Extract provided.

Unblocking Emotional Pain

“The wound is the place where light enters you” – Rumi

I was sick the other weekend and ended up watching some old Gilmore Girls episodes on Netflix (of course!). I know it is fake but something I noticed is that there are emotions everywhere – all over the place! 😉 There is crying, screaming, fighting, laughing, deep sorrow, sadness, anger, and love. Perhaps it is over dramatised at times but it feels like all of the characters feel and show real emotions.

We have become so emotionless in our culture. People never talk about how they really feel. I think to not show emotion or to not feel is so emotionally damaging. Training ourselves not to feel or our children not to feel will have toxic consequences. I strongly believe that all of those negative emotions will get stored in our bodies and eventually make us sick. Mentally and physically.

Often our first instance when we see a child crying or angry is to tell them to be quiet. I think teaching others to repress their emotions is so damaging. Emotionally repressed children become emotionally repressed adults. Especially boys. We seem to think of boys being stronger physically, therefore, they must be mentally strong also. I actually think girls are mentally stronger and boys need far more support than our society gives them. This brilliant documentary is on my ‘to watch’ list.

Information supplied.
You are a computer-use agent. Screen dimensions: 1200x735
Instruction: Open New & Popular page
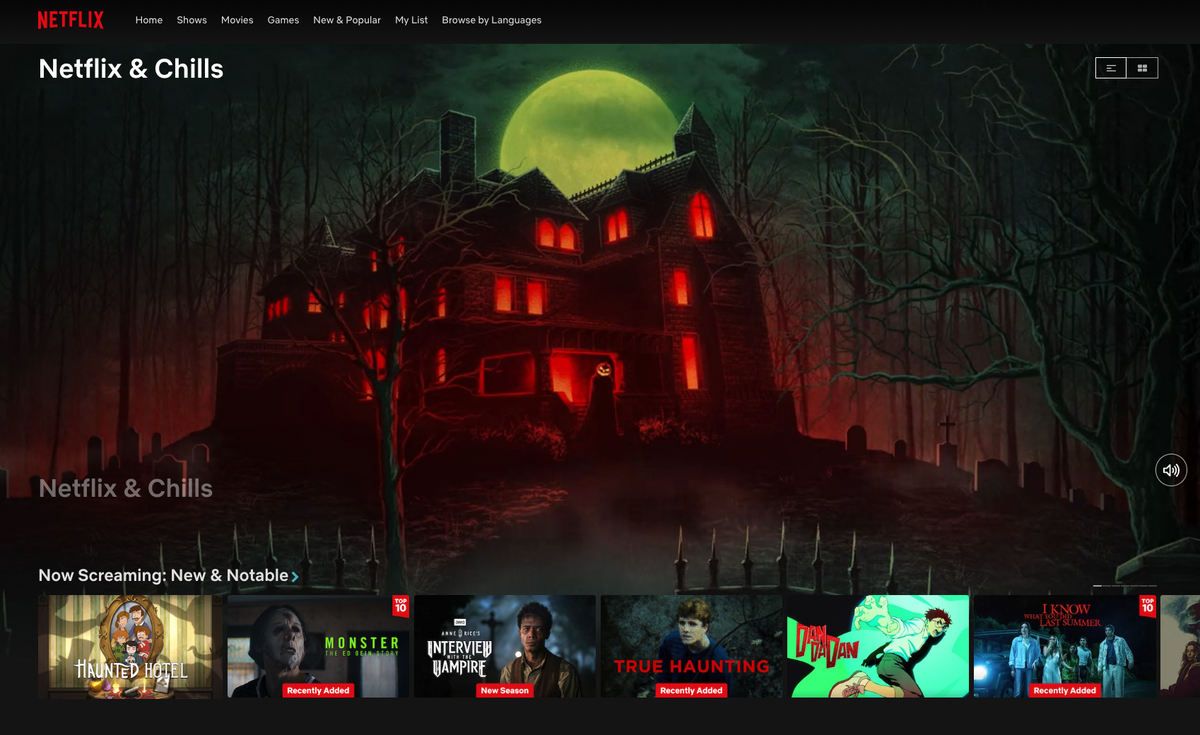(347, 20)
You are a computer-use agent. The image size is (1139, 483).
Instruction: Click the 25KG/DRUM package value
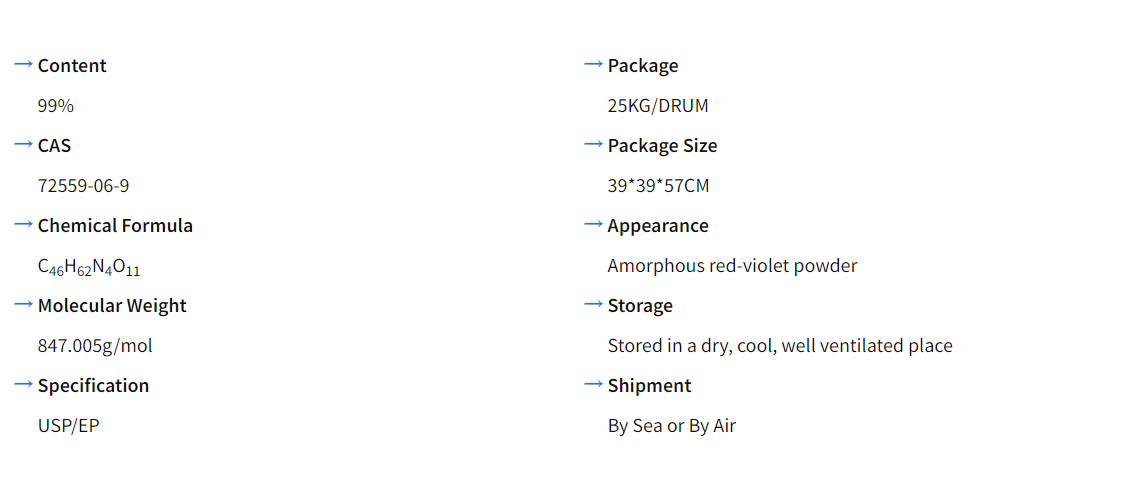click(658, 106)
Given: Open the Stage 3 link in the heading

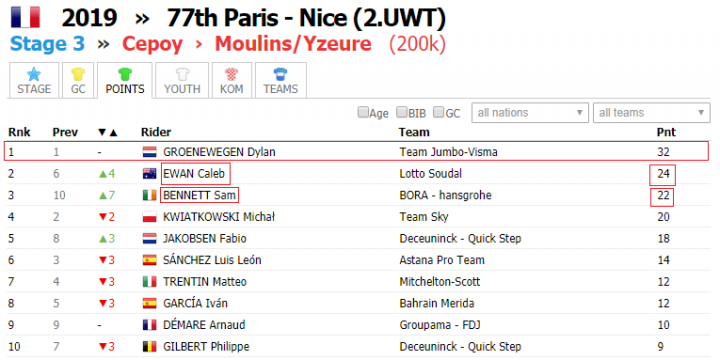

Questions.
[1] Answer these about the post on unblocking emotional pain:
(a) What show was the writer watching while sick?
(b) Who is the opening quotation attributed to?
(c) Which group does the writer say needs far more support than society gives them?
[2] Copy everything in the post on unblocking emotional pain from "Unblocking Emotional Pain" down to "Mentally and physically.", replacing "sick" with "ill".

Written responses.
[1]
(a) Old episodes of Gilmore Girls, on Netflix.
(b) Rumi.
(c) Boys.

[2]
Unblocking Emotional Pain

“The wound is the place where light enters you” – Rumi

I was ill the other weekend and ended up watching some old Gilmore Girls episodes on Netflix (of course!). I know it is fake but something I noticed is that there are emotions everywhere – all over the place! 😉 There is crying, screaming, fighting, laughing, deep sorrow, sadness, anger, and love. Perhaps it is over dramatised at times but it feels like all of the characters feel and show real emotions.

We have become so emotionless in our culture. People never talk about how they really feel. I think to not show emotion or to not feel is so emotionally damaging. Training ourselves not to feel or our children not to feel will have toxic consequences. I strongly believe that all of those negative emotions will get stored in our bodies and eventually make us ill. Mentally and physically.